Background: Poverty has been linked with poor  health outcomes in world health reports and cited by many scholars and leading health economists and public health specialist as a cause for poor health seeking behaviours especially for the rural poor. Poverty and ill-health are so closely intertwined that it is possible to use the words interchangeably, and still mean the same thing. Poverty has been defined as “a state of relative equilibrium of body form and function which results from its successful dynamic adjustments to forces tending to disturb it. It is not a passive interplay between body and forces impinging upon it but an active response of body forces working towards readjustment”. Poverty on the other hand has been defined as a “lack of access to income, employment, and normal internal entitlements for the citizens to such things as freely determined consumption of goods and services, shelter and other basic needs of life”. The poverty and ill-health situation has grown grimmer for Africa and some Asian countries. The last decade has seen an emergence of new and a resurgence of old infections with a virulence and velocity hard to compare. East Asia and Sub-Saharan Africa have been at the receiving end of most the consequences of poverty and the ill health that result exacerbated by the HIV and AIDS pandemic. It has been suggested that attacking poverty is the answer to better health. Many agree with this notion of improving health. The million dollar question has however remained how to proceed with the war against poverty. Experts and scholars have done commendable work studying, defining and designing solutions for poverty. That much has been achieved in these lines, again there is no denying. Success in reducing poverty has however remained elusive, especially in sub-Saharan Africa. World Health Organisation (WHO) in its World Health Report for 2005, admits failure in improvement of most health indicators in sub-Saharan Africa and more so for Zambia.

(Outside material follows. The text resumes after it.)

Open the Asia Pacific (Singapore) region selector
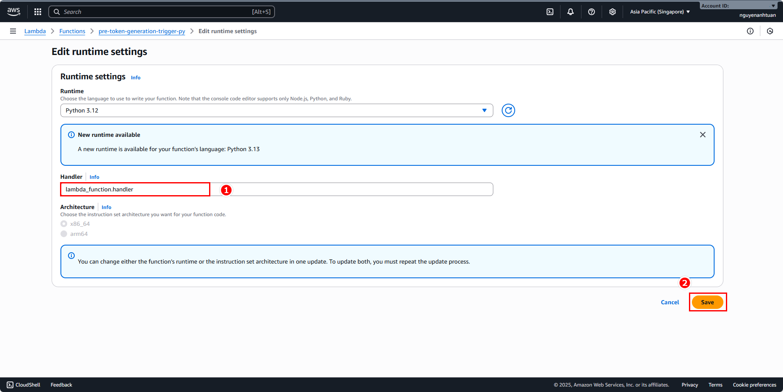tap(660, 12)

Methods: The participatory action research (PAR) was conducted in Chikoti village in Luwingu area among 212 households, Kungu village in Kasama with 236 households, Mpepo village in Mpika with 220 households and Ilondola village with 360 households. The study investigated the relationship between poverty and ill-health and how the rural poor respond to this discourse.
Results: The communities demonstrated a clear understanding of their own environment and were able to define factors which make them vulnerable to poverty and inversely to poor health. The study communities were able to distinctly define their own poverty levels and identify the categories of community members into the poverty status that is: managing poor, moderately poor and the extremely poor according to their local conditions and in their own local language.
Conclusion: It is clear from the study findings that the rural communities do perceive poverty to affect all of the community members equally regardless of age or education levels. The study participants also demonstrated that they understood the vulnerability of women and children to poverty and its effects. It was also observed that poverty stricken communities often give preference to food than health, introducing ill-health due to negligence.